--- Records supplied Enclosed Below ---

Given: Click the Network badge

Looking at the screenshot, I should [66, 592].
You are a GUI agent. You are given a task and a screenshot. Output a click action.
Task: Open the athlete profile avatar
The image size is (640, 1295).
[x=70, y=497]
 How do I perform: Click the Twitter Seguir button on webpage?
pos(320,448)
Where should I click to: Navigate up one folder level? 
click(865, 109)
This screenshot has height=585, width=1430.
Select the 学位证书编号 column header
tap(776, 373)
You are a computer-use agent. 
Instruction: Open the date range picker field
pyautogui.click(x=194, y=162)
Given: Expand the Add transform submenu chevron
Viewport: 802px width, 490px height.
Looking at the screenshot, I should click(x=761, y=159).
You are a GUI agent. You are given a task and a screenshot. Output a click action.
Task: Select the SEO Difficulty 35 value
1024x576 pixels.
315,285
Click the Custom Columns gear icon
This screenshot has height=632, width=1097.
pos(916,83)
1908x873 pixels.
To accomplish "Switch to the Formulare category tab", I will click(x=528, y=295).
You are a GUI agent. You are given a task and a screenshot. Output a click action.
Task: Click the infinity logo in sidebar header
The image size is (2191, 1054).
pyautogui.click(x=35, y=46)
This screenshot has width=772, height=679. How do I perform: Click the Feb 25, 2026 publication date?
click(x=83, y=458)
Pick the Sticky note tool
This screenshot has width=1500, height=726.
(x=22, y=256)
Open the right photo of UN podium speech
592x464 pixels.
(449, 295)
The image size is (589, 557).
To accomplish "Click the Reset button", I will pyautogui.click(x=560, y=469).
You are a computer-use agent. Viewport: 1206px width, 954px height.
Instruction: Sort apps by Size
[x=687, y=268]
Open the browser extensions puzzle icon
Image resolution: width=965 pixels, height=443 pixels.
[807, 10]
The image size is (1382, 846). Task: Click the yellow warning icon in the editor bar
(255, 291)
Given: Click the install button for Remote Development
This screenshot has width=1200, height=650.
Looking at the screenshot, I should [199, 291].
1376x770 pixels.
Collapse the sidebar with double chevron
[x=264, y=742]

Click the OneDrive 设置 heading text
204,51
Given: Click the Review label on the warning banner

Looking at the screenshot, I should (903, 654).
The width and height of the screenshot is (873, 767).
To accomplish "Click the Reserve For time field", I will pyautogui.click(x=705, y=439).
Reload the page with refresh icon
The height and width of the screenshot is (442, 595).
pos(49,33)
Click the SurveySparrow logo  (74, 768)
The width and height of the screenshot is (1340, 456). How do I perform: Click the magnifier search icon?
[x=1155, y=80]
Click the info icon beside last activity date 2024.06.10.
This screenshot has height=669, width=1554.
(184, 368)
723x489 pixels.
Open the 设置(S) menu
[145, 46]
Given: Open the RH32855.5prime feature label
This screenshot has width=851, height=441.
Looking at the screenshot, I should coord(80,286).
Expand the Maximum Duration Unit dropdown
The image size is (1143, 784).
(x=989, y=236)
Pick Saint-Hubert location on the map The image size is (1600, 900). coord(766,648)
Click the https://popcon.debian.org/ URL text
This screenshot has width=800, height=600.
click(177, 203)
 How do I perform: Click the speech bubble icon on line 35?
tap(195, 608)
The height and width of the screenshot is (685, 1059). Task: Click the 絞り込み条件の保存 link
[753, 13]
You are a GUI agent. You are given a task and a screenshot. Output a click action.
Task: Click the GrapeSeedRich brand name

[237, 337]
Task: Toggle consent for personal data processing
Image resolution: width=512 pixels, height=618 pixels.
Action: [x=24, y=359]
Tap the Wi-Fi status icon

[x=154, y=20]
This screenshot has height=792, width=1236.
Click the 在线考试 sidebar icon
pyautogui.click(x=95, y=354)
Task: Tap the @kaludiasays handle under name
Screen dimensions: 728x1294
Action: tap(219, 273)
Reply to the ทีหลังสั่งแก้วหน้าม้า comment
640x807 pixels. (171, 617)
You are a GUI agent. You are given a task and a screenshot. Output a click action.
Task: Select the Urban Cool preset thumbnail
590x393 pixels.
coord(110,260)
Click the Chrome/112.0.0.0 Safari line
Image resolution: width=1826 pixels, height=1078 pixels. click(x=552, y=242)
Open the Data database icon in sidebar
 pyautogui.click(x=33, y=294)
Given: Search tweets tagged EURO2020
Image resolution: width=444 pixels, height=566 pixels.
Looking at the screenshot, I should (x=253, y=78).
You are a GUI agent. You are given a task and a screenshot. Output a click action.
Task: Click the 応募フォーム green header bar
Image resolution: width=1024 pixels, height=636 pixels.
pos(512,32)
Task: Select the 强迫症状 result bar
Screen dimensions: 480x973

--- End of Enclosed Records supplied ---

* Activity *
The records above should be repeated in full, exactly as given.

* Response box *
Given: Click the Network badge

Looking at the screenshot, I should [66, 592].
You are a GUI agent. You are given a task and a screenshot. Output a click action.
Task: Open the athlete profile avatar
The image size is (640, 1295).
[x=70, y=497]
 How do I perform: Click the Twitter Seguir button on webpage?
pos(320,448)
Where should I click to: Navigate up one folder level? 
click(865, 109)
This screenshot has height=585, width=1430.
Select the 学位证书编号 column header
tap(776, 373)
You are a computer-use agent. 
Instruction: Open the date range picker field
pyautogui.click(x=194, y=162)
Given: Expand the Add transform submenu chevron
Viewport: 802px width, 490px height.
Looking at the screenshot, I should click(x=761, y=159).
You are a GUI agent. You are given a task and a screenshot. Output a click action.
Task: Select the SEO Difficulty 35 value
1024x576 pixels.
315,285
Click the Custom Columns gear icon
This screenshot has height=632, width=1097.
pos(916,83)
1908x873 pixels.
To accomplish "Switch to the Formulare category tab", I will click(x=528, y=295).
You are a GUI agent. You are given a task and a screenshot. Output a click action.
Task: Click the infinity logo in sidebar header
The image size is (2191, 1054).
pyautogui.click(x=35, y=46)
This screenshot has width=772, height=679. How do I perform: Click the Feb 25, 2026 publication date?
click(x=83, y=458)
Pick the Sticky note tool
This screenshot has width=1500, height=726.
(x=22, y=256)
Open the right photo of UN podium speech
592x464 pixels.
(449, 295)
The image size is (589, 557).
To accomplish "Click the Reset button", I will pyautogui.click(x=560, y=469).
You are a computer-use agent. Viewport: 1206px width, 954px height.
Instruction: Sort apps by Size
[x=687, y=268]
Open the browser extensions puzzle icon
Image resolution: width=965 pixels, height=443 pixels.
[807, 10]
The image size is (1382, 846). Task: Click the yellow warning icon in the editor bar
(255, 291)
Given: Click the install button for Remote Development
This screenshot has width=1200, height=650.
Looking at the screenshot, I should [199, 291].
1376x770 pixels.
Collapse the sidebar with double chevron
[x=264, y=742]

Click the OneDrive 设置 heading text
204,51
Given: Click the Review label on the warning banner

Looking at the screenshot, I should (903, 654).
The width and height of the screenshot is (873, 767).
To accomplish "Click the Reserve For time field", I will pyautogui.click(x=705, y=439).
Reload the page with refresh icon
The height and width of the screenshot is (442, 595).
pos(49,33)
Click the SurveySparrow logo  (74, 768)
The width and height of the screenshot is (1340, 456). How do I perform: Click the magnifier search icon?
[x=1155, y=80]
Click the info icon beside last activity date 2024.06.10.
This screenshot has height=669, width=1554.
(184, 368)
723x489 pixels.
Open the 设置(S) menu
[145, 46]
Given: Open the RH32855.5prime feature label
This screenshot has width=851, height=441.
Looking at the screenshot, I should coord(80,286).
Expand the Maximum Duration Unit dropdown
The image size is (1143, 784).
(x=989, y=236)
Pick Saint-Hubert location on the map The image size is (1600, 900). coord(766,648)
Click the https://popcon.debian.org/ URL text
This screenshot has width=800, height=600.
click(177, 203)
 How do I perform: Click the speech bubble icon on line 35?
tap(195, 608)
The height and width of the screenshot is (685, 1059). Task: Click the 絞り込み条件の保存 link
[753, 13]
You are a GUI agent. You are given a task and a screenshot. Output a click action.
Task: Click the GrapeSeedRich brand name

[237, 337]
Task: Toggle consent for personal data processing
Image resolution: width=512 pixels, height=618 pixels.
Action: [x=24, y=359]
Tap the Wi-Fi status icon

[x=154, y=20]
This screenshot has height=792, width=1236.
Click the 在线考试 sidebar icon
pyautogui.click(x=95, y=354)
Task: Tap the @kaludiasays handle under name
Screen dimensions: 728x1294
Action: tap(219, 273)
Reply to the ทีหลังสั่งแก้วหน้าม้า comment
640x807 pixels. (171, 617)
You are a GUI agent. You are given a task and a screenshot. Output a click action.
Task: Select the Urban Cool preset thumbnail
590x393 pixels.
coord(110,260)
Click the Chrome/112.0.0.0 Safari line
Image resolution: width=1826 pixels, height=1078 pixels. click(x=552, y=242)
Open the Data database icon in sidebar
 pyautogui.click(x=33, y=294)
Given: Search tweets tagged EURO2020
Image resolution: width=444 pixels, height=566 pixels.
Looking at the screenshot, I should (x=253, y=78).
You are a GUI agent. You are given a task and a screenshot. Output a click action.
Task: Click the 応募フォーム green header bar
Image resolution: width=1024 pixels, height=636 pixels.
pos(512,32)
Task: Select the 强迫症状 result bar
Screen dimensions: 480x973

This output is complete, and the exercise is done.